Minimum wage was finally increased - but $4.00/gal gas represents more than an hour of work/gal after taxes. Does your God condone starving the poor into the military (where more than 50% of our tax dollars go) or does your God prefer that these young people simply pray for Manna from Heaven?
Put your myths on ice and do something rational. Prayer is just a way to feel good about doing nothing constructive.
Blaming the victims is beyond the pale. You are as "good" a Christian as GWB. Nice work there - nobody since Nixon has made such outrageous statements while claiming membership in the Society of Friends. A pox on you and your house! Feh!
"In the part of this universe that we know there is great injustice, and often the good suffer, and often the wicked prosper, and one hardly knows which of those is the more annoying."
- Bertrand Russell -
No punishment sufficient for this heartless mass killer
All that it would take is a signature
All the new President has to do is to recognize the jurisdiction of the International Court of Justice and allow extradition - then we can say "toodleoo" to the warlords from Henry Kissinger to the current mob. Let a fine Court in the Hague try them. Independent - and good enough for our enemies...why not our own?
Just have the president execute one document - and off they go.
"In the part of this universe that we know there is great injustice, and often the good suffer, and often the wicked prosper, and one hardly knows which of those is the more annoying."
- Bertrand Russell -
Bugliosi book
What "Media" Murdoch?
We have no media - save the Internet.
When I was young the New York Times and The Washington Post conspired to publish the documents leaked by Daniel Ellsberg - a/k/a The Pentagon Papers. Both had copies and if one were shut down by Court Order the other would continue publishing.

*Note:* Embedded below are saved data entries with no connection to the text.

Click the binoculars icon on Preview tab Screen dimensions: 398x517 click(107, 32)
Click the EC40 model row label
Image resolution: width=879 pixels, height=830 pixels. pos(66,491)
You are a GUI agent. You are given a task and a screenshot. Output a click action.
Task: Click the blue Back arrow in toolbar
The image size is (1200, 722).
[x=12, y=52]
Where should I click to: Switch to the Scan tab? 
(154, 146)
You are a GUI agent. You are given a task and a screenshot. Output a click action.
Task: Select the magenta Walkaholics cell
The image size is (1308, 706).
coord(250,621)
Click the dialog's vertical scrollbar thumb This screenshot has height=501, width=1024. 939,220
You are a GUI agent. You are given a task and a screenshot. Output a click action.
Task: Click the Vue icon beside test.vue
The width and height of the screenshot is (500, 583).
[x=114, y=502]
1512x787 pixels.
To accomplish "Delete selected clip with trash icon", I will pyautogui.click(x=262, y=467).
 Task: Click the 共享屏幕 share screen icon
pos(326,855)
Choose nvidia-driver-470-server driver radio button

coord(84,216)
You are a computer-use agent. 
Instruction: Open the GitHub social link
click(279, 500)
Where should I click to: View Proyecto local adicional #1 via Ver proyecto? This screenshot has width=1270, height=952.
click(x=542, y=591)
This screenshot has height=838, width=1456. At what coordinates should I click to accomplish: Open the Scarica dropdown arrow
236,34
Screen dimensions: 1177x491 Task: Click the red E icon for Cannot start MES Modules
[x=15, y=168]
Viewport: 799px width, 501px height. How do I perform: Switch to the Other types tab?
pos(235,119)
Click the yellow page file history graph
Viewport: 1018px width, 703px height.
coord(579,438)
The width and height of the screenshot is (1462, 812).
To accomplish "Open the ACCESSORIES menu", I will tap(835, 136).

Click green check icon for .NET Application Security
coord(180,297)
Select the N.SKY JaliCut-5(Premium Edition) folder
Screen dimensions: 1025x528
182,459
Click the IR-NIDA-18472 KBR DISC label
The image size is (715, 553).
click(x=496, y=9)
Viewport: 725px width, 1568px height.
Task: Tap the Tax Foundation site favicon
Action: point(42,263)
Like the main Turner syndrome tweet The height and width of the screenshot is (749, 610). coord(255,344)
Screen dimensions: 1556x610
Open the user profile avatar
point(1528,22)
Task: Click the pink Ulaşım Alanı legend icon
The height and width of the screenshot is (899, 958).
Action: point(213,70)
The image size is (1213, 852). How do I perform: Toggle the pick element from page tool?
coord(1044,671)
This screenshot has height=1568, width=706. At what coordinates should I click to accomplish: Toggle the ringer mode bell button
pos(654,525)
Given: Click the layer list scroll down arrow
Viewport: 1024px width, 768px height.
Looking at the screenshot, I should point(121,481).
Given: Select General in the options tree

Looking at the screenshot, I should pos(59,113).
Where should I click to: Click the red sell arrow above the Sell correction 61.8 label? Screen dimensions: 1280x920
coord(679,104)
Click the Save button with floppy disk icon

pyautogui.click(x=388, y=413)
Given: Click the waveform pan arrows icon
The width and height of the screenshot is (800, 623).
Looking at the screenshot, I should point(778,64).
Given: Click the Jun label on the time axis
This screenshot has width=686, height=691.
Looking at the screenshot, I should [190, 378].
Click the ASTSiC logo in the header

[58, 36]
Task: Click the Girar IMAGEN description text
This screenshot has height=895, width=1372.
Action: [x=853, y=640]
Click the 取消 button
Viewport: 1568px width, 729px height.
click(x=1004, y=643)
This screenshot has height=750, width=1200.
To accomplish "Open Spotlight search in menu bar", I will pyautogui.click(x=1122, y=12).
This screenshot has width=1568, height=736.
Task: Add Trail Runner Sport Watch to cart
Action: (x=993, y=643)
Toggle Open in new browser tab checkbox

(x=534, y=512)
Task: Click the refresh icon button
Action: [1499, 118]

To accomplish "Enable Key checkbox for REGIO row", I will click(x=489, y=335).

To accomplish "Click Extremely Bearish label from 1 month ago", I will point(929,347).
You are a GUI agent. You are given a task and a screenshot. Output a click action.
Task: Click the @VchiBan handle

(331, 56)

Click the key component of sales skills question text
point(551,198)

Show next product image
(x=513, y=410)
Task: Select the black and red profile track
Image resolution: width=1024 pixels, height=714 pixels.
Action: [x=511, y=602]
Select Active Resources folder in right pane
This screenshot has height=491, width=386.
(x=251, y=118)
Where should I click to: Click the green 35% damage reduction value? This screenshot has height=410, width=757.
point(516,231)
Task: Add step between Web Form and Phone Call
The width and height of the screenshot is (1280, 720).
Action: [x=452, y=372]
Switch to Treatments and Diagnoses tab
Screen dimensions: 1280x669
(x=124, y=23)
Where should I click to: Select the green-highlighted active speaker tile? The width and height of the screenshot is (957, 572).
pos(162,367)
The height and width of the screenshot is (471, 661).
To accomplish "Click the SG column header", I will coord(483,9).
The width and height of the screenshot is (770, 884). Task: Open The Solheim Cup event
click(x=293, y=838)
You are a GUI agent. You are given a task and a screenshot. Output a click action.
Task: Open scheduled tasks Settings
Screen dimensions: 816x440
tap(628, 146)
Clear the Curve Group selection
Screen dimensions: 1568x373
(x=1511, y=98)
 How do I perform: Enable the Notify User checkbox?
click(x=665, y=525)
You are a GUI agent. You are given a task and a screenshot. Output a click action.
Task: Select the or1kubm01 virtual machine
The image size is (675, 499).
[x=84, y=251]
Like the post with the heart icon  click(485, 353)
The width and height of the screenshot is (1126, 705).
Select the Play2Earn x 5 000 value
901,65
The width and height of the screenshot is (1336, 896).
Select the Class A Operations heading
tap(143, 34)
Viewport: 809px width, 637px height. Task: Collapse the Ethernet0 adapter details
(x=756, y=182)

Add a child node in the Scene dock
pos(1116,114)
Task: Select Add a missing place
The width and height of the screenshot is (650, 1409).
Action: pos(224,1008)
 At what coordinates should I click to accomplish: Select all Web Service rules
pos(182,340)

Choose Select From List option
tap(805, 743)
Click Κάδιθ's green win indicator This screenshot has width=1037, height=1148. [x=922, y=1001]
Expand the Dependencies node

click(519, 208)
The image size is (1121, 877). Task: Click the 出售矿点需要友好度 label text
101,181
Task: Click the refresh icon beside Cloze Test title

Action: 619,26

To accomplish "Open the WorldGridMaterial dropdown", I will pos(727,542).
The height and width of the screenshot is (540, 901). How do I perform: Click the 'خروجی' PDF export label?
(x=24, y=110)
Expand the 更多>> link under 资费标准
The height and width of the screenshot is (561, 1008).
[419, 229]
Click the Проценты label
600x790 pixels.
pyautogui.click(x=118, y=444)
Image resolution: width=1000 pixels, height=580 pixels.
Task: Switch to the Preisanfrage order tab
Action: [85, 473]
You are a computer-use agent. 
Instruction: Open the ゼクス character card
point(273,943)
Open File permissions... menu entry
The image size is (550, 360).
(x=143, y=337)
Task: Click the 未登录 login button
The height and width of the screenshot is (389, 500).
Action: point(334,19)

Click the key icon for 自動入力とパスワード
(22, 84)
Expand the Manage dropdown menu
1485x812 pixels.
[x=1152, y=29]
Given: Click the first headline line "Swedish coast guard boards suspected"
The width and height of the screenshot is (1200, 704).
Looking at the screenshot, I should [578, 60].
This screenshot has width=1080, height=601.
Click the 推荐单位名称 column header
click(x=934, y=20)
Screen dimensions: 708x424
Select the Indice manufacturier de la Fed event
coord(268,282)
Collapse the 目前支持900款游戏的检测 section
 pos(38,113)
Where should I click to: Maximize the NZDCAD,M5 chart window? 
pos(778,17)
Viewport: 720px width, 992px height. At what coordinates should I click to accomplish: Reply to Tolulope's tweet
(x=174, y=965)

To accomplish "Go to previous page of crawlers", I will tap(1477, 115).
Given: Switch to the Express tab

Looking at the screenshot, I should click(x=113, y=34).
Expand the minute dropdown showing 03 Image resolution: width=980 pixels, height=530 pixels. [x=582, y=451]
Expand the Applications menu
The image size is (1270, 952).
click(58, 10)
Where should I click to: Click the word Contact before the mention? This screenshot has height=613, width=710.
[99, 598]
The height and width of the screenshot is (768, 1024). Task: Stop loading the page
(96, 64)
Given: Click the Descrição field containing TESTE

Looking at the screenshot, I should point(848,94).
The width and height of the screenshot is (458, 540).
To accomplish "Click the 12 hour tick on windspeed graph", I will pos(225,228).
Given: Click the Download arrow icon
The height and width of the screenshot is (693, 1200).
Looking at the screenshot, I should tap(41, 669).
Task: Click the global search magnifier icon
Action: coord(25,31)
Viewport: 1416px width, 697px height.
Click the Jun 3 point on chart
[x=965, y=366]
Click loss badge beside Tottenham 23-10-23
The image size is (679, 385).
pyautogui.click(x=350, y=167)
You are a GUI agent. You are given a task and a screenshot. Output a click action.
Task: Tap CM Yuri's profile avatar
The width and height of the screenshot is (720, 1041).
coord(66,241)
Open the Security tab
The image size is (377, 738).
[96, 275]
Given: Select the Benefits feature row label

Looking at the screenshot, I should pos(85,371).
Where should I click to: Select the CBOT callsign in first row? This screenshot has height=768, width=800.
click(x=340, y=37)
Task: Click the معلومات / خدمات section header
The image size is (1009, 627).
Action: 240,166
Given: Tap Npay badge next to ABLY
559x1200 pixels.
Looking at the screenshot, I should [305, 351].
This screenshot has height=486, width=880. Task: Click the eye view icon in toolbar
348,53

Today, the NYT has Judith Miller deeply involved in the Plame outing - and sat on the wiretap story for 18 months. The Post can't toady up to GWB fast enough and both papers have "embedded" reporters feeding us the administration's propaganda.
Wake up! I'm amazed that the book was even published!
"In the part of this universe that we know there is great injustice, and often the good suffer, and often the wicked prosper, and one hardly knows which of those is the more annoying."